我用8卡A6000报错
我在A6000*8上用vllm运行,直接报错,代码是Model card的示例代码
错误如下:
ValueError: The output_size of gate's and up's weight = 96 is not divisible by weight quantization block_n = 128.
除了这个报错外,还有一些WARNING
WARNING 10-31 07:52:25 [multiproc_executor.py:720] Reducing Torch parallelism from 255 threads to 1 to avoid unnecessary CPU contention. Set OMP_NUM_THREADS in the external environment to tune this value as needed.
WARNING 10-31 07:52:32 [symm_mem.py:58] SymmMemCommunicator: Device capability 8.6 not supported, communicator is not available.
WARNING 10-31 07:52:32 [custom_all_reduce.py:144] Custom allreduce is disabled because it's not supported on more than two PCIe-only GPUs. To silence this warning, specify disable_custom_all_reduce=True explicitly.

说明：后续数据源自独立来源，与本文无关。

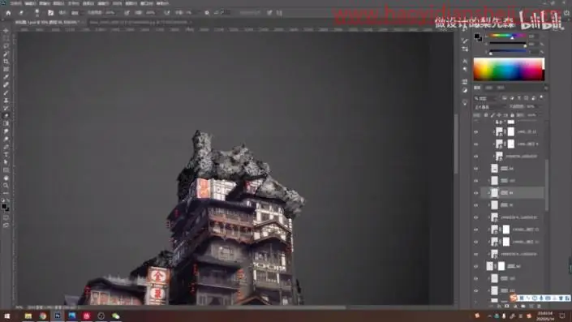Image resolution: width=572 pixels, height=322 pixels.
Task: Select the Horizontal Type tool
Action: pos(6,154)
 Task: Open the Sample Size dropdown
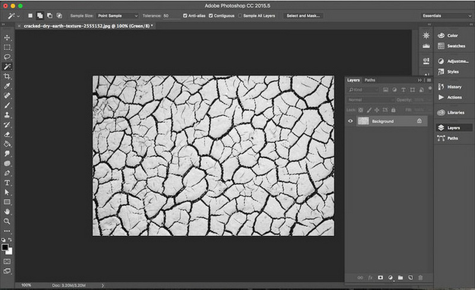tap(116, 15)
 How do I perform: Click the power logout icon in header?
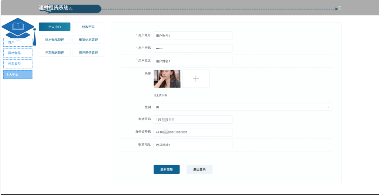pos(339,8)
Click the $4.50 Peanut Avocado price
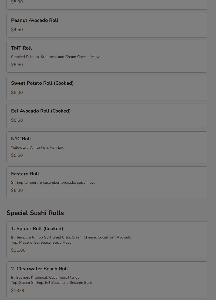The width and height of the screenshot is (216, 300). tap(17, 30)
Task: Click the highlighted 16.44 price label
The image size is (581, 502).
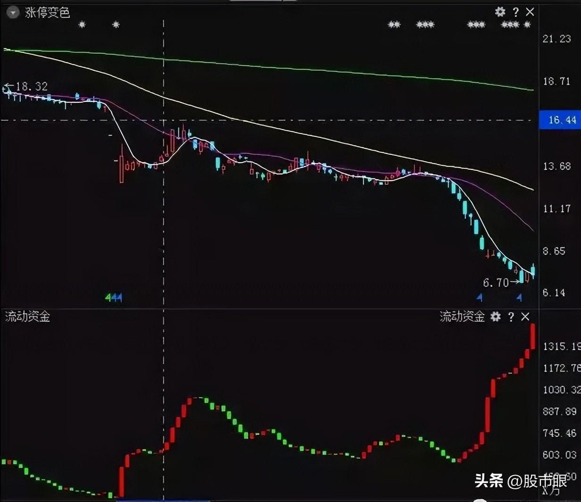Action: point(559,120)
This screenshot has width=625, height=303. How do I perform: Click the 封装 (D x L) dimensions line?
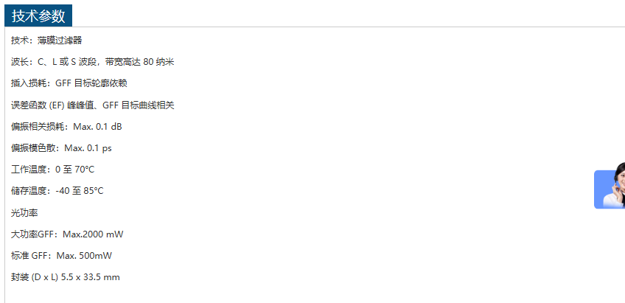coord(65,277)
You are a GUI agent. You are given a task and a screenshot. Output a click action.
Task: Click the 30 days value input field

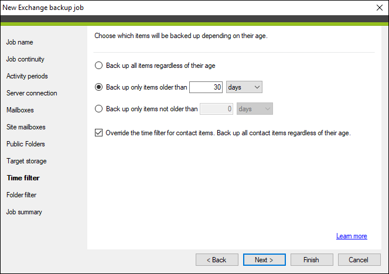click(x=206, y=87)
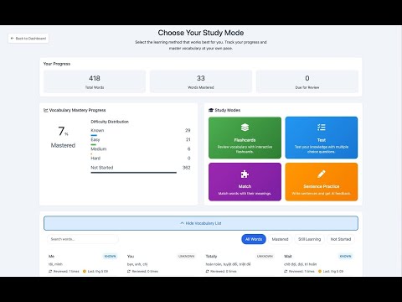Click the review count icon under Me
The height and width of the screenshot is (302, 402).
click(50, 271)
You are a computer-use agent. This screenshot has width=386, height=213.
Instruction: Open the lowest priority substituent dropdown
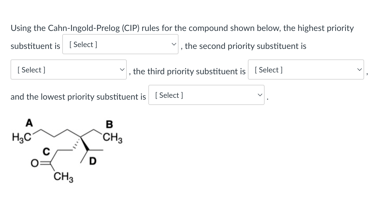[x=206, y=95]
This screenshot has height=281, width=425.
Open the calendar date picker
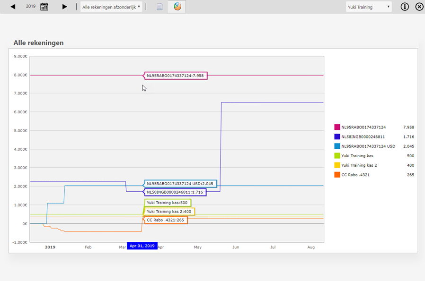(44, 7)
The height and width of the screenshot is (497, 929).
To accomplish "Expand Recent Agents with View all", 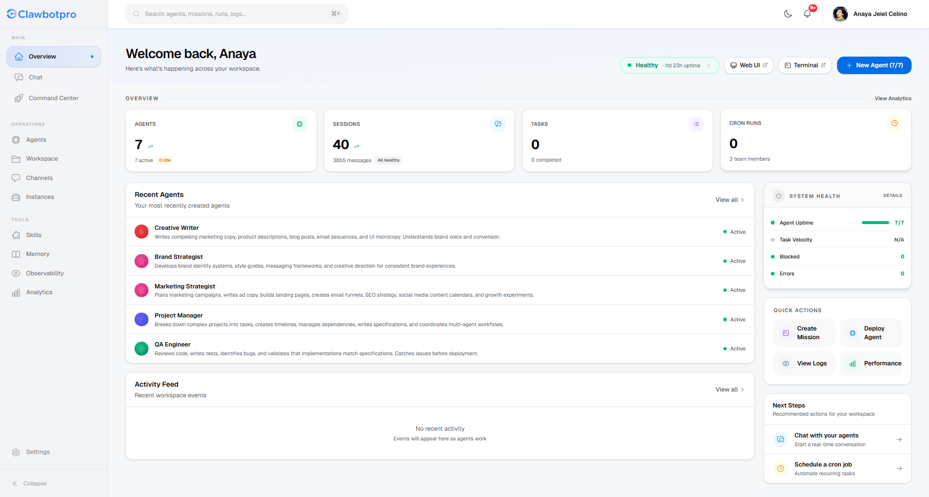I will pos(729,200).
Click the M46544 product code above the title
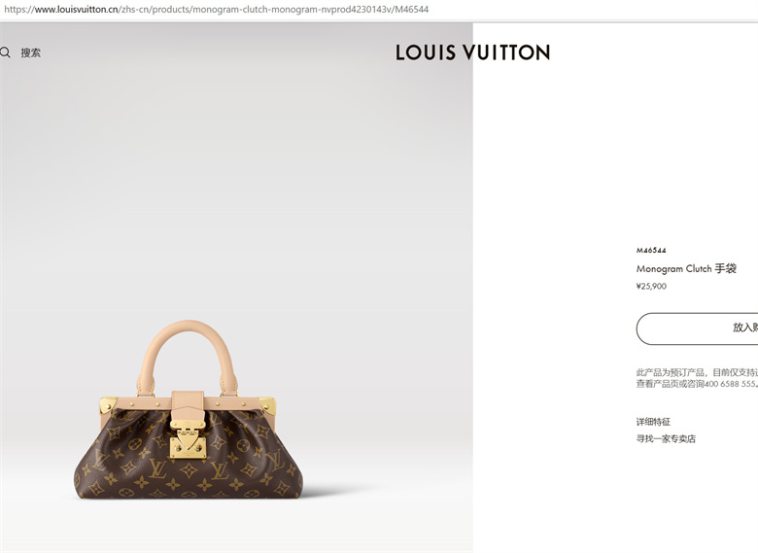 [651, 250]
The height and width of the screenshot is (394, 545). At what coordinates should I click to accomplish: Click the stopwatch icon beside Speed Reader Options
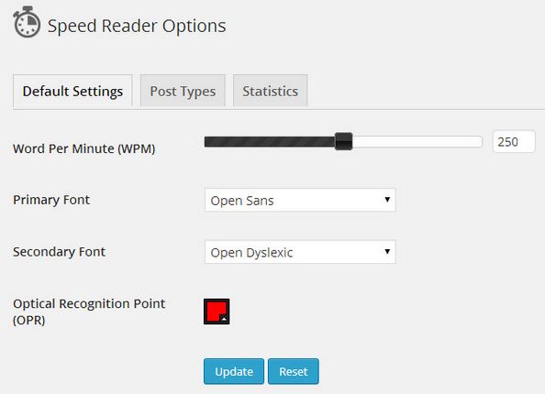(27, 21)
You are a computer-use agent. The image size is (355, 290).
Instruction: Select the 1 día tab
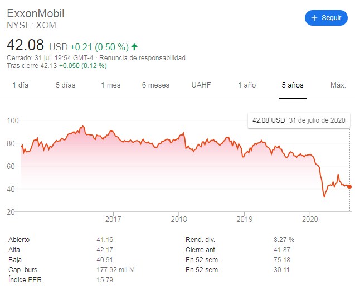point(20,85)
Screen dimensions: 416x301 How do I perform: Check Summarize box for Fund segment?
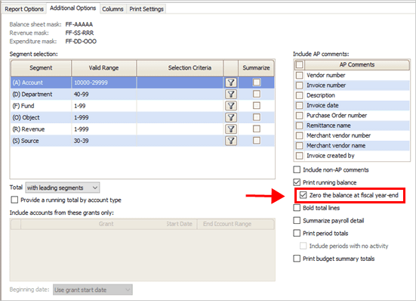256,105
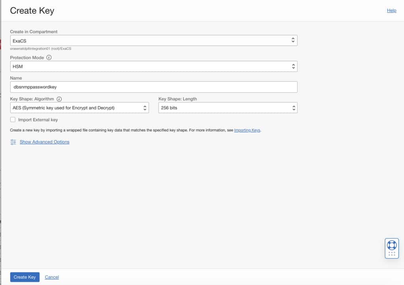Show Advanced Options
The width and height of the screenshot is (404, 285).
44,142
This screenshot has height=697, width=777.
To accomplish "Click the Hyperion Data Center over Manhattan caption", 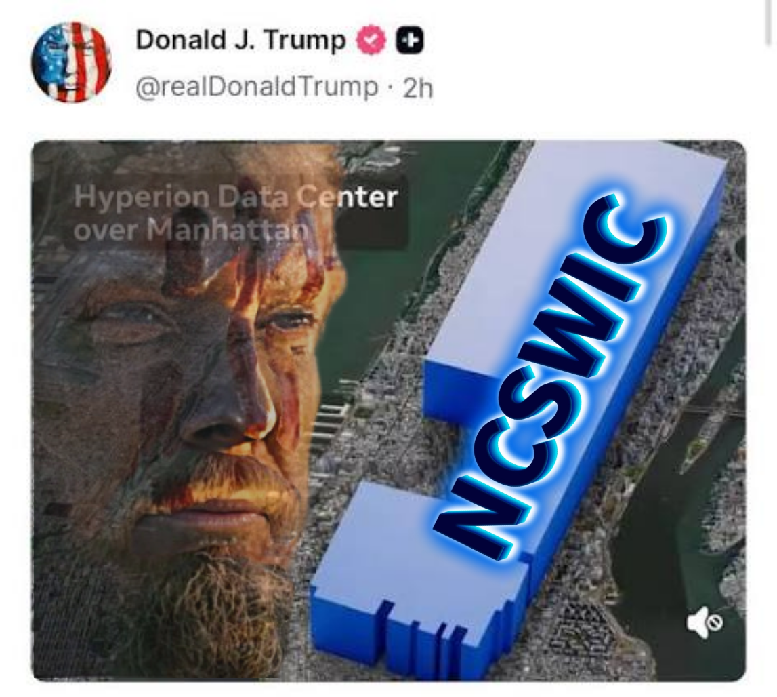I will [235, 213].
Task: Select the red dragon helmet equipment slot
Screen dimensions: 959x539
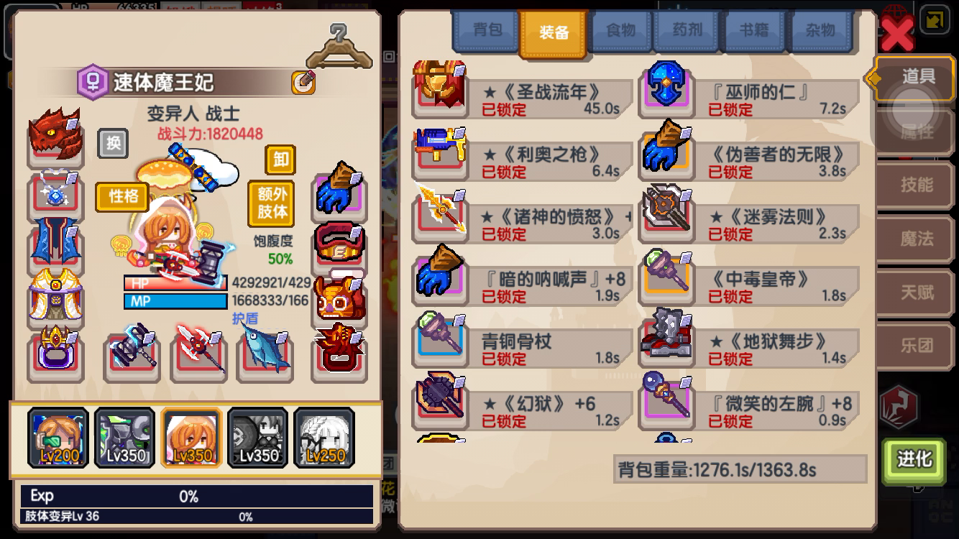Action: [x=55, y=134]
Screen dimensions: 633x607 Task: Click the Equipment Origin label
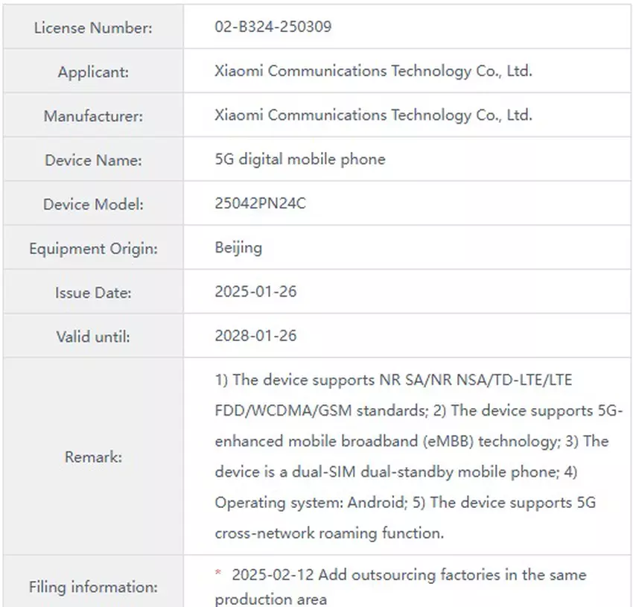click(x=92, y=247)
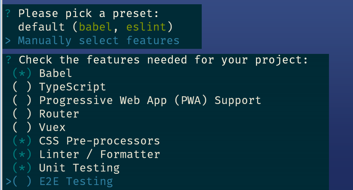Select the CSS Pre-processors label
This screenshot has width=353, height=190.
coord(99,141)
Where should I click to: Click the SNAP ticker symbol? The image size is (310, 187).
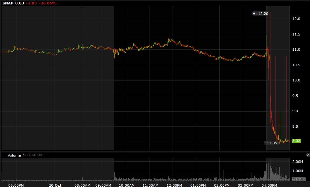tap(8, 3)
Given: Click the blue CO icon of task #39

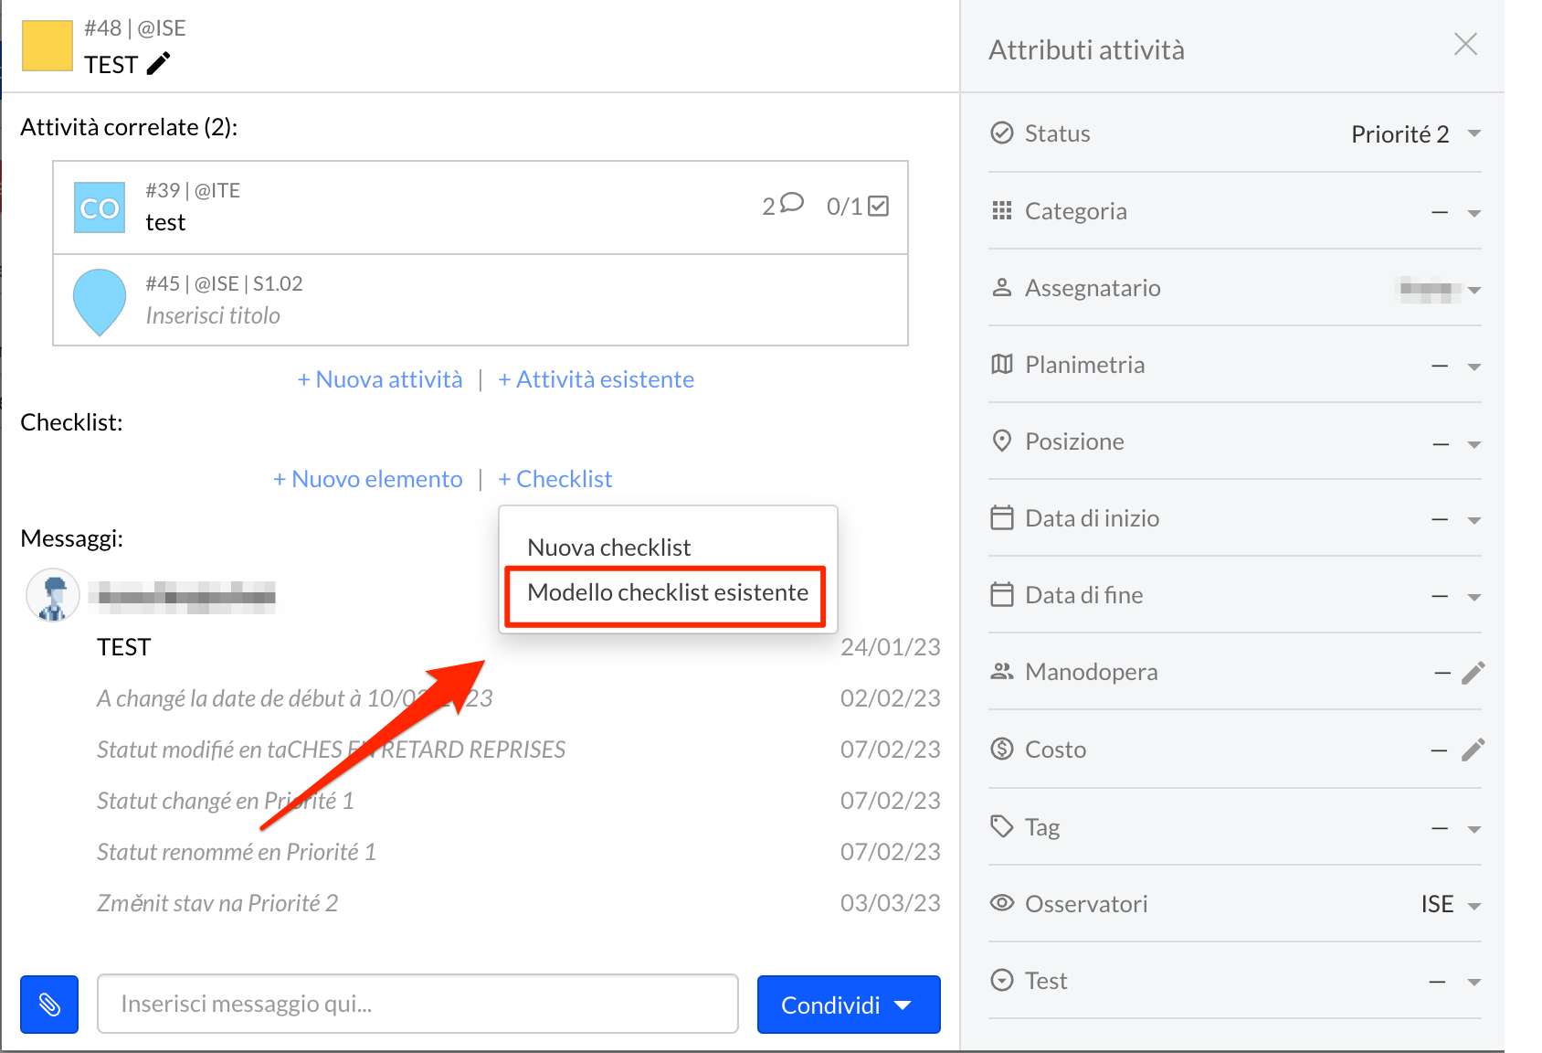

WARNING 10-31 07:52:33 [topk_topp_sampler.py:66] FlashInfer is not available. Falling back to the PyTorch-native implementation of top-p & top-k sampling. For the best performance, please install FlashInfer.
(Worker_TP0 pid=2060306) WARNING 10-31 07:52:38 [fp8.py:457] Failed to import DeepGemm kernels.
(Worker_TP0 pid=2060306) WARNING 10-31 07:52:38 [fp8.py:480] CutlassBlockScaledGroupedGemm not supported on the current platform.
有大神指导一下吗?